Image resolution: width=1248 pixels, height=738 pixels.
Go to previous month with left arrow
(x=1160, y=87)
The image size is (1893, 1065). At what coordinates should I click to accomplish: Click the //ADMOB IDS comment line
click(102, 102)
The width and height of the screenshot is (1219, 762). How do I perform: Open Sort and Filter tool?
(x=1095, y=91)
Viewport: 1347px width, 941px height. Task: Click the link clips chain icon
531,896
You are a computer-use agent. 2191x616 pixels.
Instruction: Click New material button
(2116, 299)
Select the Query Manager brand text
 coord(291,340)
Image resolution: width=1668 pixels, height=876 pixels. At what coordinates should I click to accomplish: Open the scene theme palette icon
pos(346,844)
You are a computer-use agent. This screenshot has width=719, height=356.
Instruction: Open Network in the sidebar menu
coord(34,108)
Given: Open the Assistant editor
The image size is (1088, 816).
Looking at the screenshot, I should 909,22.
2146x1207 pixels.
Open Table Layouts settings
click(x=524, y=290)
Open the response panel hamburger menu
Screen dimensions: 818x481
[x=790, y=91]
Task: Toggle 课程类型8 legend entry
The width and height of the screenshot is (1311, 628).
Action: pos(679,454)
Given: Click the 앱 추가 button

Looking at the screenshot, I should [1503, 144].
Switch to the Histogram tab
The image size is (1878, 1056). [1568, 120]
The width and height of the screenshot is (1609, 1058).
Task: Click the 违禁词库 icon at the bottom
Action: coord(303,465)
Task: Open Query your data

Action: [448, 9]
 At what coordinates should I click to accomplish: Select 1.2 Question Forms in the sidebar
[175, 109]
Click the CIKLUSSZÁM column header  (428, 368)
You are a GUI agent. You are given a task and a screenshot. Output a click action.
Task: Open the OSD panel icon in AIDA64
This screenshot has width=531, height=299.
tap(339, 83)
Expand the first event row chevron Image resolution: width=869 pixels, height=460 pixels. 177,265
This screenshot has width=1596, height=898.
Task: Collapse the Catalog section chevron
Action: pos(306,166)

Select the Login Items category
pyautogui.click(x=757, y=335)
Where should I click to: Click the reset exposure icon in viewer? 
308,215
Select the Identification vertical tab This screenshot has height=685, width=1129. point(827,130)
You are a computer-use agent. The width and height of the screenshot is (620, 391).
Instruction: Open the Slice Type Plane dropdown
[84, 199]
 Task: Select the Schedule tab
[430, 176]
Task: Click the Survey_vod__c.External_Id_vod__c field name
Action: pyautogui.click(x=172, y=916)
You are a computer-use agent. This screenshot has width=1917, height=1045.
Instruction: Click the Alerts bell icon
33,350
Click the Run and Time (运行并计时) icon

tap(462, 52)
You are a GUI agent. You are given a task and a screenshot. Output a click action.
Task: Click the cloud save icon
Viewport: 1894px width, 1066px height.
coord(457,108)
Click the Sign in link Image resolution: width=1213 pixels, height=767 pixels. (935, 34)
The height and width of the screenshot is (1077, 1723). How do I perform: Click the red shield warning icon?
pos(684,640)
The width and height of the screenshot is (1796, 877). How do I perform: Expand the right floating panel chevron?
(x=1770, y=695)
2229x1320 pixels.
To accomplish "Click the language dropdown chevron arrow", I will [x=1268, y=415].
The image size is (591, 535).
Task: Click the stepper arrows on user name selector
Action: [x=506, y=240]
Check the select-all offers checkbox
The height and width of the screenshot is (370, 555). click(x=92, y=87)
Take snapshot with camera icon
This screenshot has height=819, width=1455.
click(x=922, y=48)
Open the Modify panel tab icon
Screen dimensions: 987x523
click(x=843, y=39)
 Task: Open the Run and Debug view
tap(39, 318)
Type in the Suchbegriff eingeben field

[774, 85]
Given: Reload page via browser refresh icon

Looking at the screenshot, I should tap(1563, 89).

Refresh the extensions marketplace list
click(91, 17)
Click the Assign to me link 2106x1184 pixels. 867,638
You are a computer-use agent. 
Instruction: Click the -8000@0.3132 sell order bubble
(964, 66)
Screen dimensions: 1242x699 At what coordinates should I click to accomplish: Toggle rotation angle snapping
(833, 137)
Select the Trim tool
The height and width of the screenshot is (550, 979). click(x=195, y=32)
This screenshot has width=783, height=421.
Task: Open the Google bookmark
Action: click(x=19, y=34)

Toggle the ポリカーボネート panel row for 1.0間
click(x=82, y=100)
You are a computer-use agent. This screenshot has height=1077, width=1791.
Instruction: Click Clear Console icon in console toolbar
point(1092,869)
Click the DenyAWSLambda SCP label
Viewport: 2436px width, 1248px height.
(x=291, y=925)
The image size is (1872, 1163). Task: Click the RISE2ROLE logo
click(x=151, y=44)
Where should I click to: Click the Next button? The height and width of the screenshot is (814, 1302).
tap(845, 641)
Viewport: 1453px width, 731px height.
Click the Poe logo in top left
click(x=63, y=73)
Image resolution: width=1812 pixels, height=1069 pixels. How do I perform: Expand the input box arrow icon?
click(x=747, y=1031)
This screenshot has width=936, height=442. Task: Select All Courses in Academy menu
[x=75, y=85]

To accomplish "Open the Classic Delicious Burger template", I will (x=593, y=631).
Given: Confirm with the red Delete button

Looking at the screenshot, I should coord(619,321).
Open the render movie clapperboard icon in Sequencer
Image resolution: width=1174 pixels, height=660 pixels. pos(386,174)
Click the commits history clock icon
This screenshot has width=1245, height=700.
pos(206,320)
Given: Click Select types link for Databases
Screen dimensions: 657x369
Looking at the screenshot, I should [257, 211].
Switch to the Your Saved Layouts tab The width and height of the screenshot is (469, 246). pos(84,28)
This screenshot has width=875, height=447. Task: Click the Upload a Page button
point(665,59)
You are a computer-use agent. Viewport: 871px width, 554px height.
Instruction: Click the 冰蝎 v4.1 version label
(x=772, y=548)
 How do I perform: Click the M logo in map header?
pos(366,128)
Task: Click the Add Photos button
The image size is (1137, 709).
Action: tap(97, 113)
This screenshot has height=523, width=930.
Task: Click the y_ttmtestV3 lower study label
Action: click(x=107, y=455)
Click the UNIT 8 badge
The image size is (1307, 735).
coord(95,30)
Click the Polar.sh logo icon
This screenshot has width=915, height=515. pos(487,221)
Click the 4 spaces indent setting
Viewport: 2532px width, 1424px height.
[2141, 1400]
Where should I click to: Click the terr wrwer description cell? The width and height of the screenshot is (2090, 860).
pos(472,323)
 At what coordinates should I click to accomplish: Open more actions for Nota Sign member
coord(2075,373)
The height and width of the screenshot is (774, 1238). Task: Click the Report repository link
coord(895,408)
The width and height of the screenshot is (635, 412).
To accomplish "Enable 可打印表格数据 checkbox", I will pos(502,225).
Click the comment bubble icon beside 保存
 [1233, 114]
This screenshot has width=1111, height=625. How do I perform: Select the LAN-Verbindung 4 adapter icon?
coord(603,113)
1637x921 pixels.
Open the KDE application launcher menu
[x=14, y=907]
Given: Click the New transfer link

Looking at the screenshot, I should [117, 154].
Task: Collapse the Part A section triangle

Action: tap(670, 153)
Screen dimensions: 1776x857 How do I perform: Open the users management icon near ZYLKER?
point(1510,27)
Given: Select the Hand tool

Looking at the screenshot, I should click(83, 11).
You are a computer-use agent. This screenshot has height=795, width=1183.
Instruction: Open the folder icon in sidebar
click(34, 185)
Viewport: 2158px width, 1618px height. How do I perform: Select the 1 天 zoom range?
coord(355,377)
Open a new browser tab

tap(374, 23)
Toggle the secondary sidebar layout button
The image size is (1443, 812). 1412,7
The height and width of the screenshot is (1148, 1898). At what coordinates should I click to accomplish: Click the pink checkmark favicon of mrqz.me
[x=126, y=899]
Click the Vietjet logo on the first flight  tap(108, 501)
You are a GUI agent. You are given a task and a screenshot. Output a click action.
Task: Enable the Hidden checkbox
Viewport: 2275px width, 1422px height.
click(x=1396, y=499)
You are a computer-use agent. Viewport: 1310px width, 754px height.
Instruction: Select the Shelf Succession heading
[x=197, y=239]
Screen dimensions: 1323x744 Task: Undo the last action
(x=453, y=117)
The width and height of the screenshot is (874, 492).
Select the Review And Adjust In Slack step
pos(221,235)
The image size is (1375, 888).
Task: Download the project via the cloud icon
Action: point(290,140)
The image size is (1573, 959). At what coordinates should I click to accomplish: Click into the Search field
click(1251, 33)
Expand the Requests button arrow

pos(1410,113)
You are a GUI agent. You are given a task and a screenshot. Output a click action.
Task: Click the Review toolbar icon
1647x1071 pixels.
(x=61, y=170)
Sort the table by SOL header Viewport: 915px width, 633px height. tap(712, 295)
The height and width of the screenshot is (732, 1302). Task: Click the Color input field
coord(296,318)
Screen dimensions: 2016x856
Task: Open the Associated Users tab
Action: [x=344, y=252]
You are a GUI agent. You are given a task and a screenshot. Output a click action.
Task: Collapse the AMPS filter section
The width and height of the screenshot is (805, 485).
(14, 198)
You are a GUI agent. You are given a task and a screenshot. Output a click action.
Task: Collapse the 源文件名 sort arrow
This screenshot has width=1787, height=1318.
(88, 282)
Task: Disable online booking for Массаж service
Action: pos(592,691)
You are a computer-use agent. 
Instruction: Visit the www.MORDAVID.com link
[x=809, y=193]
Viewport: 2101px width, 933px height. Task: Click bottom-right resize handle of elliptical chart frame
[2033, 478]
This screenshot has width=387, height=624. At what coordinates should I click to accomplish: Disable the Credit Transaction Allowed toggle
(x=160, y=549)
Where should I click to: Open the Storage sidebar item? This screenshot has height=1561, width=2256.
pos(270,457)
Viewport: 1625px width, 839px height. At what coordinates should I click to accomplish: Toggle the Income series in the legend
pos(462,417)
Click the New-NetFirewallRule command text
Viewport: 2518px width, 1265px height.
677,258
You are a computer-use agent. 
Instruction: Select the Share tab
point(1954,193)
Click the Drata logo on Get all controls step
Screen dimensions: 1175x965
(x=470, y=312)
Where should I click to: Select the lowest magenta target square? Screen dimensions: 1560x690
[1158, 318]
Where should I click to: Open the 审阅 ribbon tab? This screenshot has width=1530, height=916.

□ □ □ □ □ □ □

● **WHAT YOU NEED TO DO**:
Return the lines exactly as they stand, please. Start at the top of the material and finish with the line where "2146x1207 pixels." appears.

● **EXERCISE ANSWER**:
Image resolution: width=1248 pixels, height=738 pixels.
Go to previous month with left arrow
(x=1160, y=87)
The image size is (1893, 1065). At what coordinates should I click to accomplish: Click the //ADMOB IDS comment line
click(102, 102)
The width and height of the screenshot is (1219, 762). How do I perform: Open Sort and Filter tool?
(x=1095, y=91)
Viewport: 1347px width, 941px height. Task: Click the link clips chain icon
531,896
You are a computer-use agent. 2191x616 pixels.
Instruction: Click New material button
(2116, 299)
Select the Query Manager brand text
 coord(291,340)
Image resolution: width=1668 pixels, height=876 pixels. At what coordinates should I click to accomplish: Open the scene theme palette icon
pos(346,844)
You are a computer-use agent. This screenshot has width=719, height=356.
Instruction: Open Network in the sidebar menu
coord(34,108)
Given: Open the Assistant editor
The image size is (1088, 816).
Looking at the screenshot, I should 909,22.
2146x1207 pixels.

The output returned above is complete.